President Barack Obama will hold a news conference at the White House on Thursday, a day before his second trip to the Gulf of Mexico region.
US President Barack Obama speaks at a fu
President Barack Obama speaks at a fundraiser for Senator Barbara Boxer and the Democratic Senatorial Campaign Committee May 25, 2010 at the Fairmont Hotel in San Francisco. MANDEL NGAN / AFP/Getty Images
/ Source: NBC News and news services

President Barack Obama will hold a news conference at the White House on Thursday, a day before his second trip to the Gulf of Mexico region and amid growing criticism of the administration's response to the month-long oil spill.

The press conference will be the president's first since February.

"When this happens on your watch, then every day you are thinking how does this get solved," Obama told a Democratic fundraiser in California Tuesday night.

He also called the situation "heartbreaking."

Meantime, the oil company at the center of the storm, BP, is still running tests and expected to decide Wednesday morning if it will go ahead with an effort to choke off its oil gusher with a process known as a "top kill."

Chief Executive Tony Hayward said on NBC's TODAY that if he gives the green light, "it will be a day or two before we can have certainty that it's worked."

The top kill involves pumping enough mud into the gusher to overcome the flow of the well, which has leaked millions of gallons of oil into the water since an April 20 rig explosion. Engineers then plan to follow it up with cement that the company hopes will permanently seal the well.

On an Air Force One flight to California on Tuesday, Obama was updated on BP's plan in a phone call to Energy Secretary Steven Chu.

Chu gave Obama his technical and scientific assessment of the plan and what the next steps will be if the this attempt fails to stop the leak, the White House said.

Administration watching BP
Mindful of growing public criticism of its oil spill response, the government has sent its top scientists like Chu into the room with BP to supervise the top kill planning and the alternatives if it fails.

"We are not relying on BP, but we absolutely need their expertise," Carol Browner, Obama's adviser on energy and climate change, told CNN.

"We have our scientists in the room looking at what is being proposed, at what is the next step. And, obviously, these steps are taken only after we reach agreement," she added.

The White House pressure, however, coincides with a new government report that points to a "cozy relationship" between the oil industry and the agency meant to regulate it.

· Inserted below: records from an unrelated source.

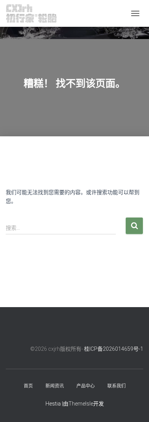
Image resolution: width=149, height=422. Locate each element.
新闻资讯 (54, 386)
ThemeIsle (80, 404)
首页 (28, 386)
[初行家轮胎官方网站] (34, 13)
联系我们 (116, 386)
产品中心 (85, 386)
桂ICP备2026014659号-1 (113, 349)
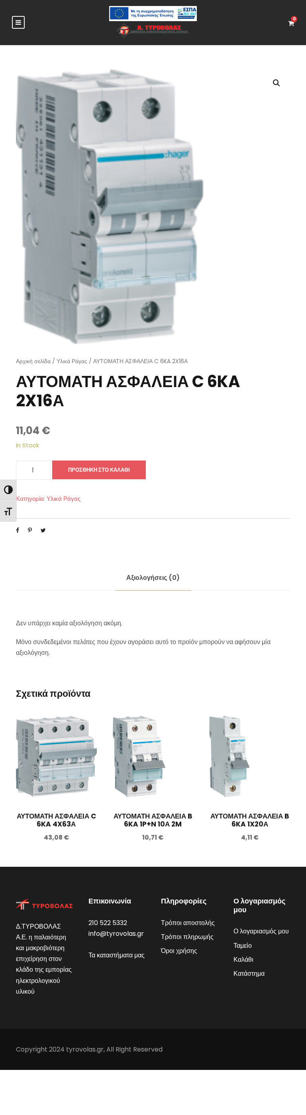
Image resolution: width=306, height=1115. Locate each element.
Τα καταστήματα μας (116, 955)
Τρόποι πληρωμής (187, 936)
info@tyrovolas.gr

As the gloppy mousse-like oil oozes into critical wildlife habitats and fishing grounds, the U.S. government has few tools or technology to tackle the undersea well blow-out triggered by a rig explosion April 20 that killed 11 crew members.

Equipped with underwater robots, BP engineers plan on Wednesday to inject heavy drilling fluids into the mile-deep well, a complex maneuver known as "top kill" that has never been attempted before at such depths.

Before they try to seal the well, they pumped so-called "mud" into the well head on Tuesday to gauge if the well could be damaged at high pressure and augment the leak.

Polling trends
A CBS News poll released Tuesday showed 70 percent of Americans disapprove of BP's handling of the disaster, but 45 percent give the Obama administration a negative rating despite his administration's efforts to show it is on top of the crisis.

Obama cited the spill when he met Republicans on Capitol Hill on Tuesday and urged them to work with him to pass climate change legislation that aims to reduce U.S. dependence on foreign oil and better protect the environment.

With oil and tar balls from the spill now soiling more than 70 miles of Louisiana's 400-mile coastline, the U.S. government has declared a "fishery disaster" in the waters off Louisiana, Mississippi and Alabama, making those states eligible for special federal assistance.

Commercial fishing, shrimping and oyster harvests have been shut down for weeks along much of the U.S. Gulf Coast, home to a $6.5 billion seafood industry. Louisiana's industry alone accounts for up to 40 percent of the U.S. seafood supply and more than 27,000 jobs.

BP has estimated that about 5,000 barrels (210,000 gallons) have been leaking every day, although some scientists have given much higher numbers for the size of the leak — up to 20 times more.